WHAT YOU NEED TO DO
Copy the records below exactly, from the line containing "Наш кодекс (64, 2502)" through the last line, and leave out every picture.

(Saved entries)
>>>

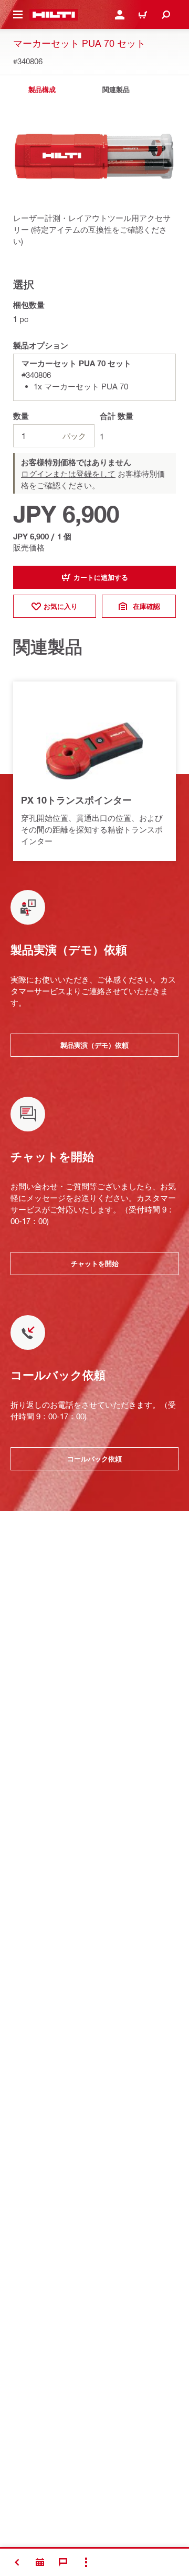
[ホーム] (53, 15)
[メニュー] (17, 14)
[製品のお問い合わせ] (39, 2562)
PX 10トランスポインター (76, 800)
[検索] (165, 14)
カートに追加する (101, 577)
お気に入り (61, 606)
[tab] (42, 89)
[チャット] (63, 2562)
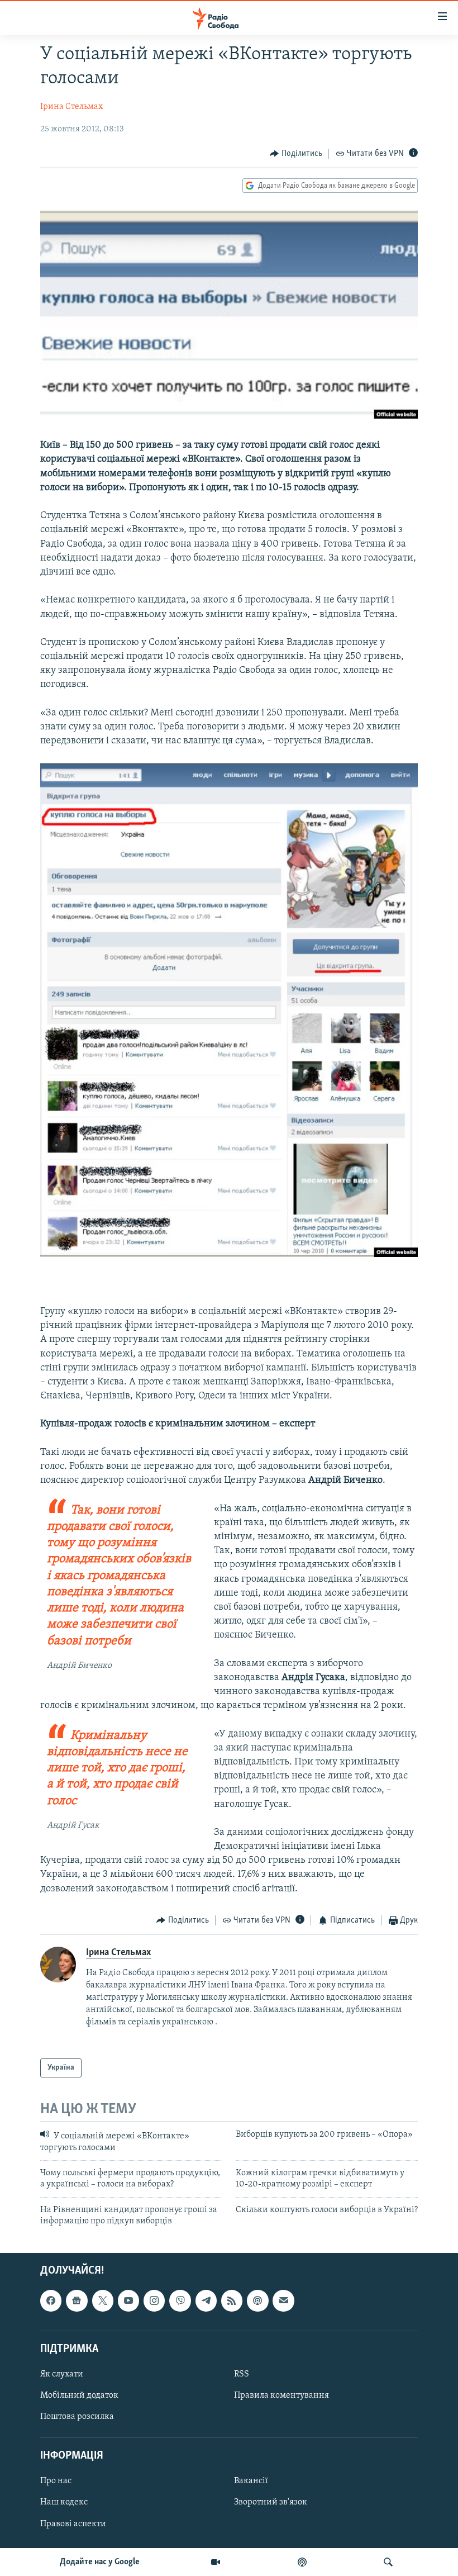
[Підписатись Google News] (76, 2300)
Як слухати (61, 2374)
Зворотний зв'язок (270, 2502)
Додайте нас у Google (100, 2562)
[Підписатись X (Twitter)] (102, 2300)
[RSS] (231, 2300)
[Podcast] (257, 2300)
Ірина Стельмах (71, 106)
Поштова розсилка (77, 2416)
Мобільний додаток (79, 2395)
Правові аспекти (73, 2523)
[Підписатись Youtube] (128, 2300)
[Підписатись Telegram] (206, 2300)
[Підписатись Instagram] (154, 2300)
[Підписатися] (283, 2300)
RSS (241, 2374)
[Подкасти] (302, 2562)
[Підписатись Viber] (179, 2300)
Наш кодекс (64, 2502)
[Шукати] (388, 2562)
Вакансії (251, 2481)
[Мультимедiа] (215, 2562)
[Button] (296, 153)
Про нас (55, 2481)
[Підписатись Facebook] (50, 2300)
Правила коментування (281, 2395)
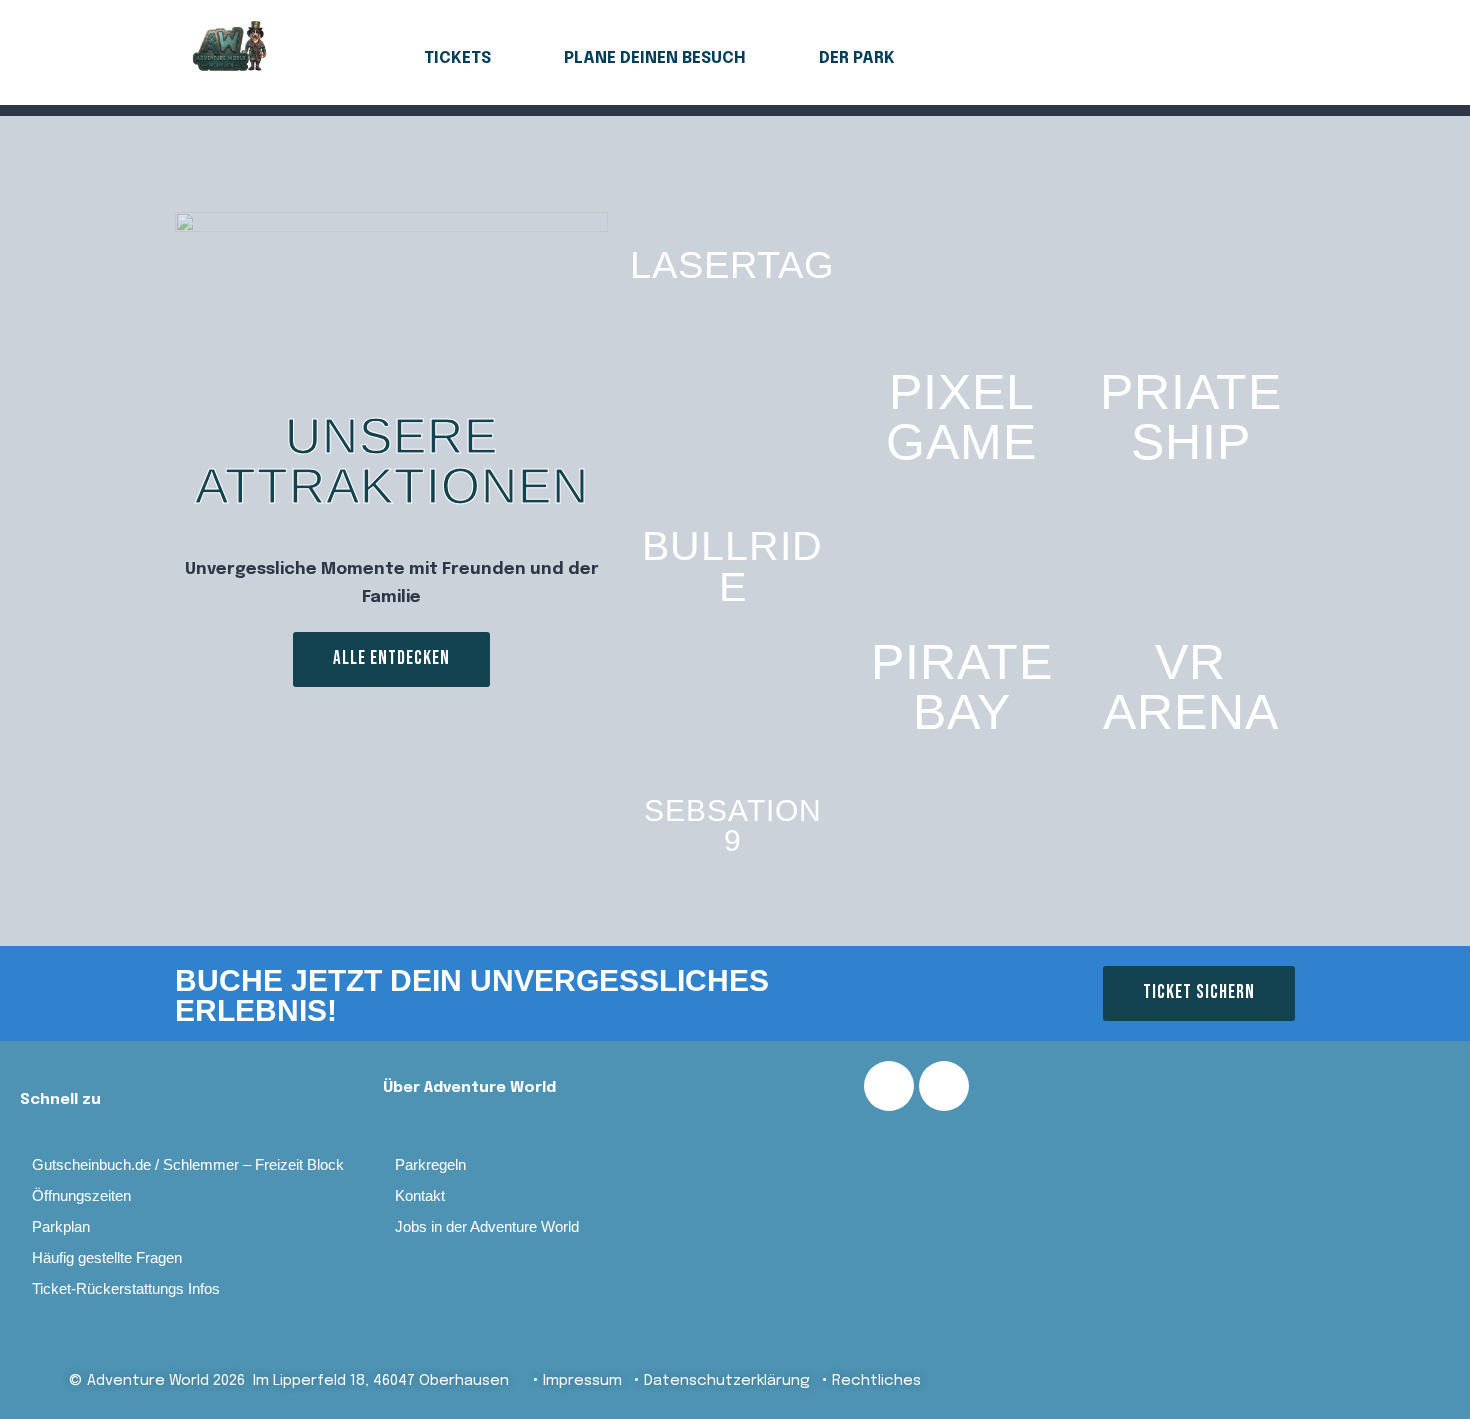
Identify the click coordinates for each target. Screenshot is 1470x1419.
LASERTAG (732, 265)
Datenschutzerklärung (727, 1381)
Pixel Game (961, 417)
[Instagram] (944, 1086)
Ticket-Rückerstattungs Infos (126, 1288)
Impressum (591, 1381)
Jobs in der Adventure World (487, 1226)
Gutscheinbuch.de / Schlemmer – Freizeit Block (188, 1164)
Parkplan (61, 1226)
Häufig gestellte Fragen (107, 1257)
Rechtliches (876, 1381)
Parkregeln (430, 1164)
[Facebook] (889, 1086)
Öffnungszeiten (81, 1195)
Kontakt (420, 1195)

<<<

ANSWER
Наш кодекс (64, 2502)
[Шукати] (388, 2562)
Вакансії (251, 2481)
[Мультимедiа] (215, 2562)
[Button] (296, 153)
Про нас (55, 2481)
[Підписатись Facebook] (50, 2300)
Правила коментування (281, 2395)
Identify the click coordinates for each target. Screenshot is 1470x1419.
LASERTAG (732, 265)
Datenschutzerklärung (727, 1381)
Pixel Game (961, 417)
[Instagram] (944, 1086)
Ticket-Rückerstattungs Infos (126, 1288)
Impressum (591, 1381)
Jobs in der Adventure World (487, 1226)
Gutscheinbuch.de / Schlemmer – Freizeit Block (188, 1164)
Parkplan (61, 1226)
Häufig gestellte Fragen (107, 1257)
Rechtliches (876, 1381)
Parkregeln (430, 1164)
[Facebook] (889, 1086)
Öffnungszeiten (81, 1195)
Kontakt (420, 1195)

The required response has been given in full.